What to produce:
Rewrite everything from the start of the items down to the line with "Action: tap(651, 80)", swapping "Viewport" for "Display" and leaving all else as it is.

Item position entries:
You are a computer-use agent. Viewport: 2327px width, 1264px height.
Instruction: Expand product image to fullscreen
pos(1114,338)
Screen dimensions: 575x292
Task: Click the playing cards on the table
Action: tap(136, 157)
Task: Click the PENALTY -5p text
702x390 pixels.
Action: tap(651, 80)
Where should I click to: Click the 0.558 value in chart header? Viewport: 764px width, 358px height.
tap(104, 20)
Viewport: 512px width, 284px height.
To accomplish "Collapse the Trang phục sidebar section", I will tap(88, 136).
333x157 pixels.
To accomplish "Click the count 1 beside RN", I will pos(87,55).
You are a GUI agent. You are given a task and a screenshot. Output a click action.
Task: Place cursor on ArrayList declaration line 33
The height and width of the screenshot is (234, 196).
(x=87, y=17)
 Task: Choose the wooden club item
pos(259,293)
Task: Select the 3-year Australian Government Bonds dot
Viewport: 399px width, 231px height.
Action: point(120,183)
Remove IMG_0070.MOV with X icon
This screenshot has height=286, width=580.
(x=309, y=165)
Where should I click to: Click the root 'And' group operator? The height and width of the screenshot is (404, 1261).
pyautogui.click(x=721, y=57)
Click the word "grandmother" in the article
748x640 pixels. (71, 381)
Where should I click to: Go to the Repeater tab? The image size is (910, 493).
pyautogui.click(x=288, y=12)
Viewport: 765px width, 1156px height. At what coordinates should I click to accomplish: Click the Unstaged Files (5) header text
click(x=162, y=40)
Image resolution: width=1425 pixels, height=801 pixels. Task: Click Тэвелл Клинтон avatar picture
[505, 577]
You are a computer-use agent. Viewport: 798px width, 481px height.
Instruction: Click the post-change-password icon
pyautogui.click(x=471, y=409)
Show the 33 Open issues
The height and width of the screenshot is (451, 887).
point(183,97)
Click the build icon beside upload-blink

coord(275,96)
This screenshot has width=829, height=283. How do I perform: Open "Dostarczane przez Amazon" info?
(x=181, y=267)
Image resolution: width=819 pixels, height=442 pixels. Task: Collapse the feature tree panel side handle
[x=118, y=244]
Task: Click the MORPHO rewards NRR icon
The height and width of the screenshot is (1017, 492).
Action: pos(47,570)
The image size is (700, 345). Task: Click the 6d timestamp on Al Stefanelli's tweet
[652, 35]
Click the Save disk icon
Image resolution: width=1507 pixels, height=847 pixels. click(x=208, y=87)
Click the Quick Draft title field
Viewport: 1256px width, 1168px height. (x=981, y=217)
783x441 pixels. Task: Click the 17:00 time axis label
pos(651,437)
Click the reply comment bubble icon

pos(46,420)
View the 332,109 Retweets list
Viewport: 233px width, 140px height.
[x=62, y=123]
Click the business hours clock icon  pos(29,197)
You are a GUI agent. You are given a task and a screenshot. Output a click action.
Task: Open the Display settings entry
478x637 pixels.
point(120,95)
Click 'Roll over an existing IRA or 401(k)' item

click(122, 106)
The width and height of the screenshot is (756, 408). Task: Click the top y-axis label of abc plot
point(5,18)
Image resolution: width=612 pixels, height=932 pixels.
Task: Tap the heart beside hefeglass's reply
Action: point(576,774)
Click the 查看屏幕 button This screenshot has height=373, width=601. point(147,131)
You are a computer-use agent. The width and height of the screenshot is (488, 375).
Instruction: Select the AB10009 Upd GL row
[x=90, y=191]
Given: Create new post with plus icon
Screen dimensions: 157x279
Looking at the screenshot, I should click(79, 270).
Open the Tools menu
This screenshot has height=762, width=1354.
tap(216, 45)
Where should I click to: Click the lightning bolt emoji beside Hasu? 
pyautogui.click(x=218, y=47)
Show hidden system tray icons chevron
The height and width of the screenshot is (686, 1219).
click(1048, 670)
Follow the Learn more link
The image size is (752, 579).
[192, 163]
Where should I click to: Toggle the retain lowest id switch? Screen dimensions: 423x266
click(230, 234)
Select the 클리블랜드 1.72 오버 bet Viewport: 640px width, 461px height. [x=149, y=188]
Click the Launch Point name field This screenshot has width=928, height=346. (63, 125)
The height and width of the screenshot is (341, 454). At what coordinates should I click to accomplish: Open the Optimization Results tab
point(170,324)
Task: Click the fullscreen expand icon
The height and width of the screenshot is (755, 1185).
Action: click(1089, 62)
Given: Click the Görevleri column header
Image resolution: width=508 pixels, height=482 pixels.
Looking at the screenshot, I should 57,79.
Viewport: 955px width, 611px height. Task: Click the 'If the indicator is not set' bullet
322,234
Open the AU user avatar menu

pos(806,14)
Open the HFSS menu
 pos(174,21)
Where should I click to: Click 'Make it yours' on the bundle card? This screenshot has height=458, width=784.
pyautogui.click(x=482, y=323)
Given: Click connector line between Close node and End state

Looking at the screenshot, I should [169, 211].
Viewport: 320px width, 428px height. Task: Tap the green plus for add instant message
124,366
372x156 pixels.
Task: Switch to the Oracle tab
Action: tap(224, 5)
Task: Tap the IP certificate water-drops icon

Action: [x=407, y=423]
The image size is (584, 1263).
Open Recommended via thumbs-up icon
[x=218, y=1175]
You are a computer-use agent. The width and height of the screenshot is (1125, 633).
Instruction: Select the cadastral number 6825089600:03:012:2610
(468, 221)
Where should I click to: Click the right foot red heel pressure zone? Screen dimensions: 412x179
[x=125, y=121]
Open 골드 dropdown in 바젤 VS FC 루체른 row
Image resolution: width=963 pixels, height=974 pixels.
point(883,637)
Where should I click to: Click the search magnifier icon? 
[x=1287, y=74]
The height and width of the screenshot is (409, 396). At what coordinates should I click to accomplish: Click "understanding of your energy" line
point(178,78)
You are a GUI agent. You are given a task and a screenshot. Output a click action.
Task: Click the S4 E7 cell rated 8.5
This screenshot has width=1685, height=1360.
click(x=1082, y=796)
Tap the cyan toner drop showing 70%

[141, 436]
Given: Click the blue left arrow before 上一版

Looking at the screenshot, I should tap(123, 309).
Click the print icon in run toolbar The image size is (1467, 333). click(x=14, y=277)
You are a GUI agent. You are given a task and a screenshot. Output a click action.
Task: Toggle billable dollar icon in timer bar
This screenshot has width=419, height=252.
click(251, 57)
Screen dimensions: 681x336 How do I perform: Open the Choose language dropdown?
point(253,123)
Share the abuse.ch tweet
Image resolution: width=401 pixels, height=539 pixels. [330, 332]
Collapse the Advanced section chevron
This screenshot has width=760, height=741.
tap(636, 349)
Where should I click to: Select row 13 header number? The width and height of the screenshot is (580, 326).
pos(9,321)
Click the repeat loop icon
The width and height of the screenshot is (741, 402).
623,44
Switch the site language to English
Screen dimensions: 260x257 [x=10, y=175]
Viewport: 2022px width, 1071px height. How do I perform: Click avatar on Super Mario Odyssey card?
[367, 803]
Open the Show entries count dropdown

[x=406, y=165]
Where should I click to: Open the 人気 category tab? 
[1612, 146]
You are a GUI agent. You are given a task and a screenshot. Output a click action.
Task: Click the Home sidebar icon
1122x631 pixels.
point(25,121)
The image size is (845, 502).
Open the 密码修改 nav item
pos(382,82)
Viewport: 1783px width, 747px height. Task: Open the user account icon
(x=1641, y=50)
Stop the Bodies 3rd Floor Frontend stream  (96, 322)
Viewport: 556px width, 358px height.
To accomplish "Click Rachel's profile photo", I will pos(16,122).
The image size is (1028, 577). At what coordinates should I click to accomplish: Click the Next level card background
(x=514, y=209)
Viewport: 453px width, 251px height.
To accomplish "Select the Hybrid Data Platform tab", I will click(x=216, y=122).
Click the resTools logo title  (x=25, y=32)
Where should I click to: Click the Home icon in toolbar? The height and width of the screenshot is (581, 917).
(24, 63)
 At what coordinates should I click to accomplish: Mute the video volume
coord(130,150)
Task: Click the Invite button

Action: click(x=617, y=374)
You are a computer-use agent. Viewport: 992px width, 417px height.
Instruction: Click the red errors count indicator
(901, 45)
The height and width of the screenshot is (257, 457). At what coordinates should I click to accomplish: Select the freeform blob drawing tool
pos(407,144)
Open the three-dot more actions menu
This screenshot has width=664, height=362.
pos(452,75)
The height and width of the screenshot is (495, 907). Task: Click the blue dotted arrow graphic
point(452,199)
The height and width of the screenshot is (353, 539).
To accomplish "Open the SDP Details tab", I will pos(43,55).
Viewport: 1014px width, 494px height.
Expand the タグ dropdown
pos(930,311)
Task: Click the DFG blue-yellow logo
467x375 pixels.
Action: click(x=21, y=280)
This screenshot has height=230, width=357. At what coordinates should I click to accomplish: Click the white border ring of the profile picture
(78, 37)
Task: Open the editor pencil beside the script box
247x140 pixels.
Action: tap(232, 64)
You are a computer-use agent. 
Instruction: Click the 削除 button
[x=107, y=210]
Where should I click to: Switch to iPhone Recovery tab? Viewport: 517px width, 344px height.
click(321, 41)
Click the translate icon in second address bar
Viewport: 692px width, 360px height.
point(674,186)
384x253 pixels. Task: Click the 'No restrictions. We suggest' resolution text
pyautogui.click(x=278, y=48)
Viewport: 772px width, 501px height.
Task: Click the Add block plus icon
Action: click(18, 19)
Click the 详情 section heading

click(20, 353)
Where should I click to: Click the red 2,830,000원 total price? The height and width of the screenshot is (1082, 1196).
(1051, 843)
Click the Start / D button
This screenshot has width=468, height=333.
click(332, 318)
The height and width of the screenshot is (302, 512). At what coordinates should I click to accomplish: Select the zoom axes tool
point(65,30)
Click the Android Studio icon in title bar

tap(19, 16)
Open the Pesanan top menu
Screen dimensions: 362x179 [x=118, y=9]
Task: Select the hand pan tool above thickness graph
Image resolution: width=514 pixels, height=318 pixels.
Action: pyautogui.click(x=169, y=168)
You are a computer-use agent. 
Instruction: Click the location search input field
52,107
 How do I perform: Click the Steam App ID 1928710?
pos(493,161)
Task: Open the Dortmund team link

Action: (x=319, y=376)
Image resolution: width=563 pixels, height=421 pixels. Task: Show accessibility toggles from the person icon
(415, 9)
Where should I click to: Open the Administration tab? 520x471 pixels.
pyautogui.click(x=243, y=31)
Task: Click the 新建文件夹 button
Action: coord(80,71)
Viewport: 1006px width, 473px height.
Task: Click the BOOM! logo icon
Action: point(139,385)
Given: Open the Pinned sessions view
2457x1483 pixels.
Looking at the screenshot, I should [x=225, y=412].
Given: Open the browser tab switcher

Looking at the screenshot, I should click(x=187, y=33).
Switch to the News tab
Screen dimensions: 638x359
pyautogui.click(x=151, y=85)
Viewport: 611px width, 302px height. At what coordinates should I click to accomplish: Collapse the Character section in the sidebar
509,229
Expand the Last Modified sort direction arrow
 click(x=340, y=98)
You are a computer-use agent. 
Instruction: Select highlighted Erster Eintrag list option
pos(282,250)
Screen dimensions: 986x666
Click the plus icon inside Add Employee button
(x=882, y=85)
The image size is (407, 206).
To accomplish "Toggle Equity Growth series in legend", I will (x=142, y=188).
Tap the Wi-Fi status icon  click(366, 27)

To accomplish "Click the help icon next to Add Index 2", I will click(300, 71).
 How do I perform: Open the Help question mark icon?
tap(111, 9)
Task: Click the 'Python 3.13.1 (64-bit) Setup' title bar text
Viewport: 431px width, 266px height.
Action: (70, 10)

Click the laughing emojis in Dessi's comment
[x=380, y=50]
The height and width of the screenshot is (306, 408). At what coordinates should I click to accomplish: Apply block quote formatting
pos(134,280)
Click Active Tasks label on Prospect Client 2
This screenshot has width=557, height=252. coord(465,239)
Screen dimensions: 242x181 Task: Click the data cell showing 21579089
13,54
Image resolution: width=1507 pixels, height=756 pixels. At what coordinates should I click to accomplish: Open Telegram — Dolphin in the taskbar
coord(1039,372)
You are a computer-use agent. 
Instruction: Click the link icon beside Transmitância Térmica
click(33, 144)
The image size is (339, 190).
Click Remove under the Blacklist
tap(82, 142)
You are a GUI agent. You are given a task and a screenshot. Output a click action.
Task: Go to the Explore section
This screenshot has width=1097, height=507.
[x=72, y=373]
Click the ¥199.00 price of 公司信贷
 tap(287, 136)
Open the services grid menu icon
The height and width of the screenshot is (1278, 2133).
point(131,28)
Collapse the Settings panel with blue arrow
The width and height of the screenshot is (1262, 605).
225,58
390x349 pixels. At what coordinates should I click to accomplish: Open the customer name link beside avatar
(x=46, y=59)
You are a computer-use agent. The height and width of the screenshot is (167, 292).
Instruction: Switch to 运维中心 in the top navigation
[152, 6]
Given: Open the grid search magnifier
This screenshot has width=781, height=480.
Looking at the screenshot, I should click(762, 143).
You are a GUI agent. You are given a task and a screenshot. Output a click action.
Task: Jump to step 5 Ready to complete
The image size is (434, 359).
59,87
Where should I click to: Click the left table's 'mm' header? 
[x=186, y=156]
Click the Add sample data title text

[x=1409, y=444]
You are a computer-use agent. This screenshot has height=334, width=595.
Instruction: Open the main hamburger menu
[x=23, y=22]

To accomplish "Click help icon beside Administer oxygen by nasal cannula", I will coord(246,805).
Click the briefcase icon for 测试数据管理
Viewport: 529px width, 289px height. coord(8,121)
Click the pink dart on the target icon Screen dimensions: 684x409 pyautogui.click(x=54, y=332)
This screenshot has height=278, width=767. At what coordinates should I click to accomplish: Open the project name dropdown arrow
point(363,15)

Answer for this exercise:
You are a computer-use agent. Display: 2327px width, 1264px height.
Instruction: Expand product image to fullscreen
pos(1114,338)
Screen dimensions: 575x292
Task: Click the playing cards on the table
Action: tap(136, 157)
Task: Click the PENALTY -5p text
702x390 pixels.
Action: tap(651, 80)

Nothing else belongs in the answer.